# Transformations

In this lab, we will learn about transforming scores in distributions so that the scores become more useful to us. Before anything is done to the scores in a distribution, we call the scores raw scores.

At the end of the last lab, you had to add a constant to every score in the distribution. If you change every score in the distribution in the same way, this is called a transformation.

A transformation can alter the mean and the standard deviation of the distribution so that the location and the space between the numbers may change. However, all the numbers in the distribution stay in the same order.

#### Example:

Suppose that you have a distribution of heights for 10 individuals measured with a metric ruler. You can transform this distribution into a different measure, feet for example. Thus, the mean will change because of the change from feet to meters. The standard deviation will also change for the same reason. However, what does NOT change are the heights of any of the 10 people in the distribution. Everybody stays the same height! Therefore, when height is measured in feet or in meters, the position of each person in the distribution will remain the same.

# z-scores

One of the most common transformations is to convert raw scores into z-scores. Instead of familiar units like meters or grams, z-scores are measured in standard deviation units. A z-score measures how many standard deviations a particular score is from the mean. The transformation is performed by using the z-score formula:

$z=\dfrac{X-\mu}{\sigma}$

In the numerator of this formula, X − μ is a deviation. In the denominator, is the standard deviation (σ), which is the typical distance of scores to the mean. Thus, the z-score is a ratio of a particular score's deviation to the typical score's deviation.

#### Example:

Suppose that you have recently taken the SAT test and you get a score of 540. In the information pack that came with your score, it states that the mean SAT score is μ = 500, with a standard deviation of σ = 100. Suppose that you would like to convert your score into a z-score (the rest of the lab will give you some idea why you might want to do this).

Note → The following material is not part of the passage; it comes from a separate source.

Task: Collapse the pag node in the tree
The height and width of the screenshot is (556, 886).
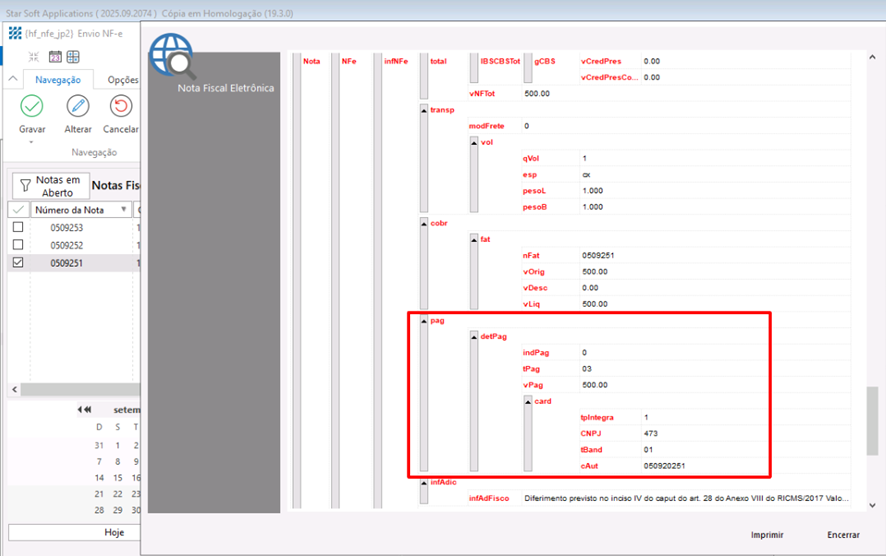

$z=\dfrac{X-\mu}{\sigma}=\dfrac{540-500}{100} =\dfrac{40}{100}=0.4$

This means that your score is 0.4 standard deviations above the mean.

ReggieNet will generate different numbers for each student. Remember to round to 2 decimals, if necessary. Don't forget the negative sign!

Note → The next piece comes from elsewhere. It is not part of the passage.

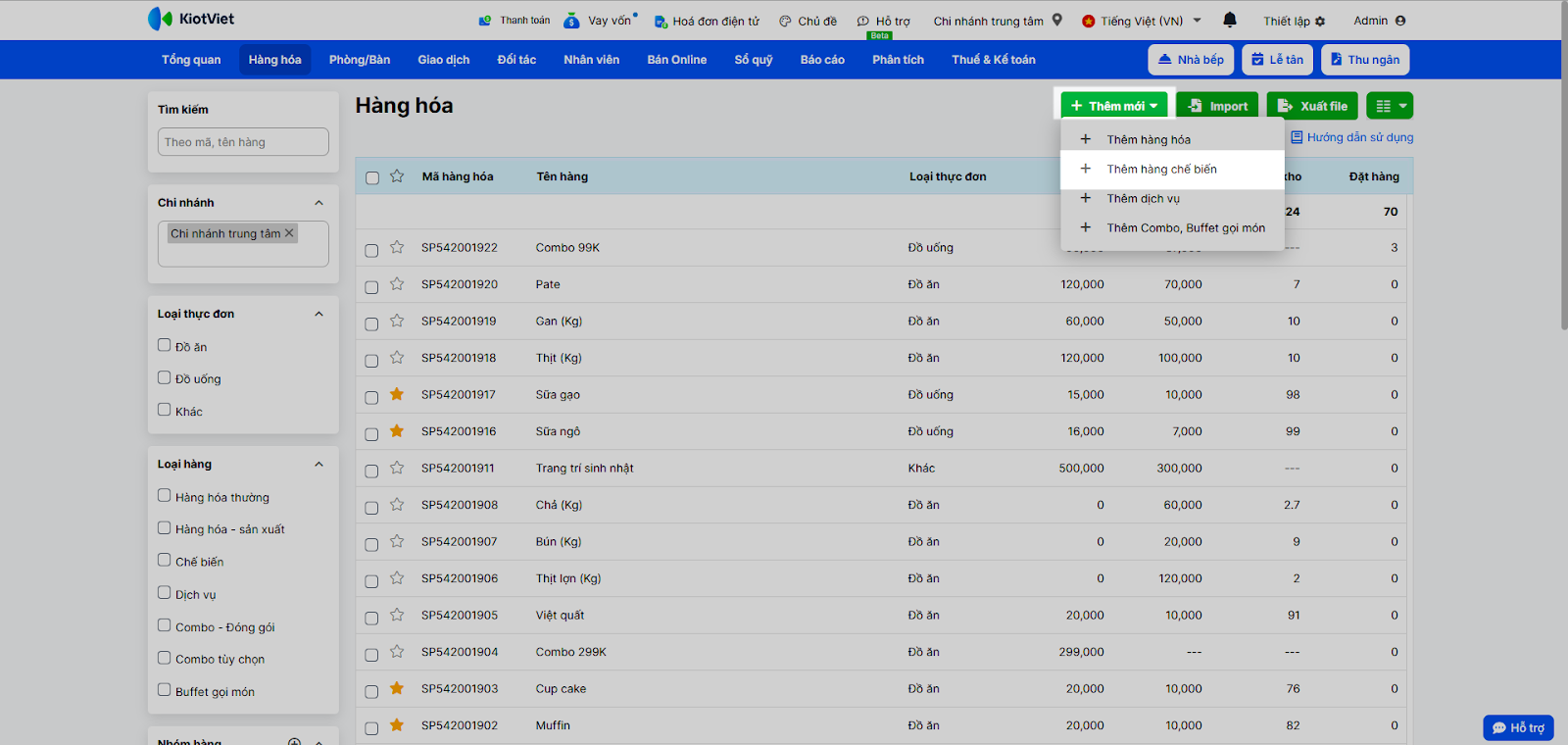The width and height of the screenshot is (1568, 745).
Task: Open the Hỗ trợ chat bubble
Action: 1518,727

## Convert from z-scores back to raw scores.

Converting from z-scores to raw scores is simple. If we multiply both sides of the z-score formula by σ and add μ to both sides, we get the following formula:

$X=z\sigma+\mu$

Thus, if we know that σ = 5, μ = 10, and that z = 2, we would know that the original score (X) would be :

$2 * 5 + 10=20$

# Using SPSS to compute z-scores

Go to the menu and select Descriptive StatisticsDescriptives.

Then check the Save standardized values as variables box.

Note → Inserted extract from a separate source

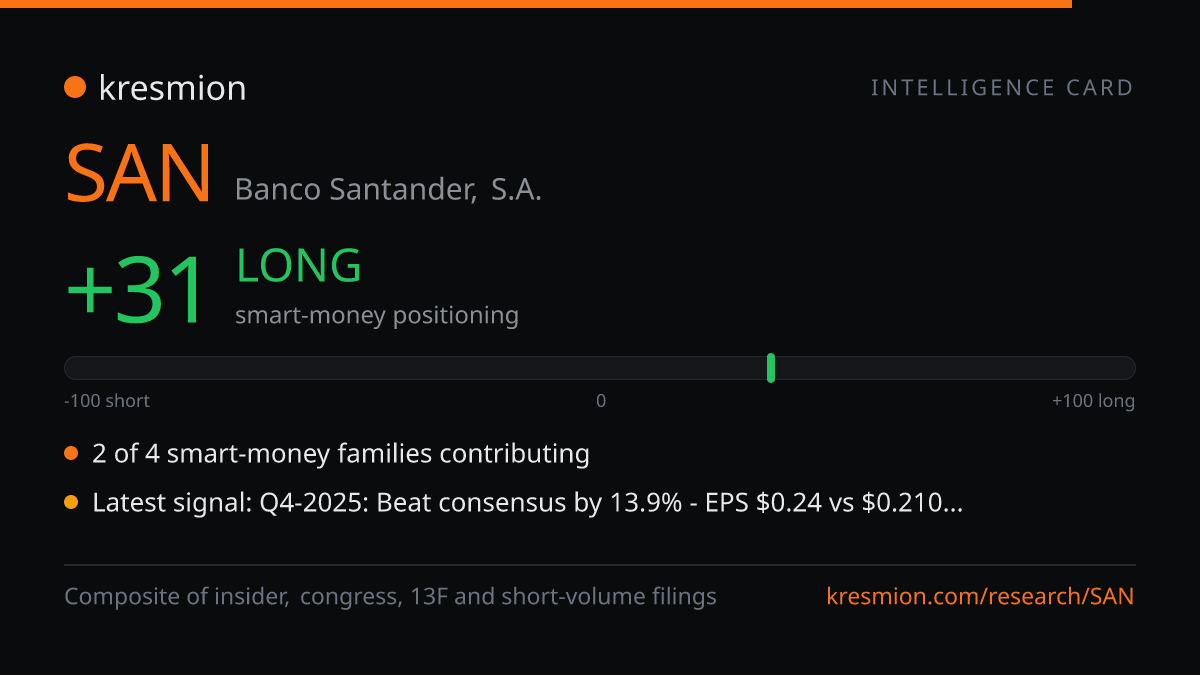This screenshot has width=1200, height=675.
Task: Click the left end of the positioning bar
Action: click(x=72, y=368)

This will create a new column in the dataset that includes the z-scores for each data point.

Open the students.sav file again and create z-scores for the Quiz1 variable.

ReggieNet: What is the highest z-score for Quiz1 in the dataset?

Hint: Rather than wasting time looking at each and every score, have SPSS create a frequency table (AnalyzeDescriptivesFrequencies) with the new variable Zquiz1. You'll find Zquiz1 at the end of the variable list. Its label in the list will be Zscore(quiz1). Round your answer to 2 decimal points.

## The Normal Distribution

One of the most commonly occurring distributions in nature is the normal distribution.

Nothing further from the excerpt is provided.